***** Data to process *****
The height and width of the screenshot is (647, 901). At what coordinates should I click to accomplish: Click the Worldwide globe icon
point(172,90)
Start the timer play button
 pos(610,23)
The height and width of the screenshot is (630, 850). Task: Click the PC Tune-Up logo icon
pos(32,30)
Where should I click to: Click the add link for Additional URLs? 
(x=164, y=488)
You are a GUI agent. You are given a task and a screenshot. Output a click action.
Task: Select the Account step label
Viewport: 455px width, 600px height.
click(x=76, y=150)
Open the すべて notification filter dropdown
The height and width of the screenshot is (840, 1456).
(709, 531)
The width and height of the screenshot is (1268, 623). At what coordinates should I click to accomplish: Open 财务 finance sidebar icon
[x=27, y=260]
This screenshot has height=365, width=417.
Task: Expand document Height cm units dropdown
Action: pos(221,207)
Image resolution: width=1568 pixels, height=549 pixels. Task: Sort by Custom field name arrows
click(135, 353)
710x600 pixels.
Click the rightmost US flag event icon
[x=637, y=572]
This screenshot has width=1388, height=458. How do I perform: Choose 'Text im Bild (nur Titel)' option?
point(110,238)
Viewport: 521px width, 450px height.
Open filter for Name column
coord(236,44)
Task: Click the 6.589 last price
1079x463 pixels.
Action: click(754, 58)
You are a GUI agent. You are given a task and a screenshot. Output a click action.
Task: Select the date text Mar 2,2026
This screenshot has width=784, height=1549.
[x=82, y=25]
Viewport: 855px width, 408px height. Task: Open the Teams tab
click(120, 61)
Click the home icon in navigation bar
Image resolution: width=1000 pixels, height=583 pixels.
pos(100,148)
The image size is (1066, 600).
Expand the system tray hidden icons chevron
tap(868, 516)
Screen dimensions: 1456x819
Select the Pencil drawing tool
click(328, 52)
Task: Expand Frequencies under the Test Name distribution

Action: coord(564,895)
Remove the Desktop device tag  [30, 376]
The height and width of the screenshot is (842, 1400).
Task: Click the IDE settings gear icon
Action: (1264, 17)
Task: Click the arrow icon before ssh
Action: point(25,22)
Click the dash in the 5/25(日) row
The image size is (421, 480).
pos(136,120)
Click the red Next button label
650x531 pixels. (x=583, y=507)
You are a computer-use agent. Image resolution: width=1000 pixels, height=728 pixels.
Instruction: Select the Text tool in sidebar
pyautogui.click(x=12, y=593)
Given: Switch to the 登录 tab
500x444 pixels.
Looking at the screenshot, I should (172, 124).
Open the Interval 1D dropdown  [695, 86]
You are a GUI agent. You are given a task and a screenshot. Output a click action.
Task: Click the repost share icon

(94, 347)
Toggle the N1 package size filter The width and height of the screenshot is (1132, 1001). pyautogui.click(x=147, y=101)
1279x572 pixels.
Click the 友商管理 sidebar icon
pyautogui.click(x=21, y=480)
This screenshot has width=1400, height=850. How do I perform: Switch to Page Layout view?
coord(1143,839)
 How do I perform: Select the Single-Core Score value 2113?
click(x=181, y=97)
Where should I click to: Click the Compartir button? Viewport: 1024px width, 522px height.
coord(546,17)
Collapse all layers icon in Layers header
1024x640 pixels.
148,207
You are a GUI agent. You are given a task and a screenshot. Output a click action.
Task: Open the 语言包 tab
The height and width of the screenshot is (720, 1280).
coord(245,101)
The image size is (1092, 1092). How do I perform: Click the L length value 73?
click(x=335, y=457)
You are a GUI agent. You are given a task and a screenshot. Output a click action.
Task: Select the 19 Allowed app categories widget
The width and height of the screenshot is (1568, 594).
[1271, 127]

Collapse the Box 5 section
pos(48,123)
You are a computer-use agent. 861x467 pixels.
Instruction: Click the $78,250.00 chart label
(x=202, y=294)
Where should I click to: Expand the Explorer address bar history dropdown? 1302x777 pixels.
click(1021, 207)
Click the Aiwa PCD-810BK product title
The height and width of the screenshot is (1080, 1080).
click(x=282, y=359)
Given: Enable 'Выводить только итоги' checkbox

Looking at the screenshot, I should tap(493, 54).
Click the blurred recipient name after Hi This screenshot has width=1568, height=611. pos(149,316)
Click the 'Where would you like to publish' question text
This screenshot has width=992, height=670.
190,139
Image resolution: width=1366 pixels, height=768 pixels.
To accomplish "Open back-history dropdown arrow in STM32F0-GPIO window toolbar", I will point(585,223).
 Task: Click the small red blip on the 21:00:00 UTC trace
*****
> _Activity_:
Restate the listing above word for word.

> _Answer_:
The height and width of the screenshot is (647, 901). At what coordinates should I click to accomplish: Click the Worldwide globe icon
point(172,90)
Start the timer play button
 pos(610,23)
The height and width of the screenshot is (630, 850). Task: Click the PC Tune-Up logo icon
pos(32,30)
Where should I click to: Click the add link for Additional URLs? 
(x=164, y=488)
You are a GUI agent. You are given a task and a screenshot. Output a click action.
Task: Select the Account step label
Viewport: 455px width, 600px height.
click(x=76, y=150)
Open the すべて notification filter dropdown
The height and width of the screenshot is (840, 1456).
(709, 531)
The width and height of the screenshot is (1268, 623). At what coordinates should I click to accomplish: Open 财务 finance sidebar icon
[x=27, y=260]
This screenshot has height=365, width=417.
Task: Expand document Height cm units dropdown
Action: pos(221,207)
Image resolution: width=1568 pixels, height=549 pixels. Task: Sort by Custom field name arrows
click(135, 353)
710x600 pixels.
Click the rightmost US flag event icon
[x=637, y=572]
This screenshot has width=1388, height=458. How do I perform: Choose 'Text im Bild (nur Titel)' option?
point(110,238)
Viewport: 521px width, 450px height.
Open filter for Name column
coord(236,44)
Task: Click the 6.589 last price
1079x463 pixels.
Action: click(754, 58)
You are a GUI agent. You are given a task and a screenshot. Output a click action.
Task: Select the date text Mar 2,2026
This screenshot has width=784, height=1549.
[x=82, y=25]
Viewport: 855px width, 408px height. Task: Open the Teams tab
click(120, 61)
Click the home icon in navigation bar
Image resolution: width=1000 pixels, height=583 pixels.
pos(100,148)
The image size is (1066, 600).
Expand the system tray hidden icons chevron
tap(868, 516)
Screen dimensions: 1456x819
Select the Pencil drawing tool
click(328, 52)
Task: Expand Frequencies under the Test Name distribution

Action: coord(564,895)
Remove the Desktop device tag  [30, 376]
The height and width of the screenshot is (842, 1400).
Task: Click the IDE settings gear icon
Action: (1264, 17)
Task: Click the arrow icon before ssh
Action: point(25,22)
Click the dash in the 5/25(日) row
The image size is (421, 480).
pos(136,120)
Click the red Next button label
650x531 pixels. (x=583, y=507)
You are a computer-use agent. Image resolution: width=1000 pixels, height=728 pixels.
Instruction: Select the Text tool in sidebar
pyautogui.click(x=12, y=593)
Given: Switch to the 登录 tab
500x444 pixels.
Looking at the screenshot, I should (172, 124).
Open the Interval 1D dropdown  [695, 86]
You are a GUI agent. You are given a task and a screenshot. Output a click action.
Task: Click the repost share icon

(94, 347)
Toggle the N1 package size filter The width and height of the screenshot is (1132, 1001). pyautogui.click(x=147, y=101)
1279x572 pixels.
Click the 友商管理 sidebar icon
pyautogui.click(x=21, y=480)
This screenshot has width=1400, height=850. How do I perform: Switch to Page Layout view?
coord(1143,839)
 How do I perform: Select the Single-Core Score value 2113?
click(x=181, y=97)
Where should I click to: Click the Compartir button? Viewport: 1024px width, 522px height.
coord(546,17)
Collapse all layers icon in Layers header
1024x640 pixels.
148,207
You are a GUI agent. You are given a task and a screenshot. Output a click action.
Task: Open the 语言包 tab
The height and width of the screenshot is (720, 1280).
coord(245,101)
The image size is (1092, 1092). How do I perform: Click the L length value 73?
click(x=335, y=457)
You are a GUI agent. You are given a task and a screenshot. Output a click action.
Task: Select the 19 Allowed app categories widget
The width and height of the screenshot is (1568, 594).
[1271, 127]

Collapse the Box 5 section
pos(48,123)
You are a computer-use agent. 861x467 pixels.
Instruction: Click the $78,250.00 chart label
(x=202, y=294)
Where should I click to: Expand the Explorer address bar history dropdown? 1302x777 pixels.
click(1021, 207)
Click the Aiwa PCD-810BK product title
The height and width of the screenshot is (1080, 1080).
click(x=282, y=359)
Given: Enable 'Выводить только итоги' checkbox

Looking at the screenshot, I should tap(493, 54).
Click the blurred recipient name after Hi This screenshot has width=1568, height=611. pos(149,316)
Click the 'Where would you like to publish' question text
This screenshot has width=992, height=670.
190,139
Image resolution: width=1366 pixels, height=768 pixels.
To accomplish "Open back-history dropdown arrow in STM32F0-GPIO window toolbar", I will point(585,223).
 Task: Click the small red blip on the 21:00:00 UTC trace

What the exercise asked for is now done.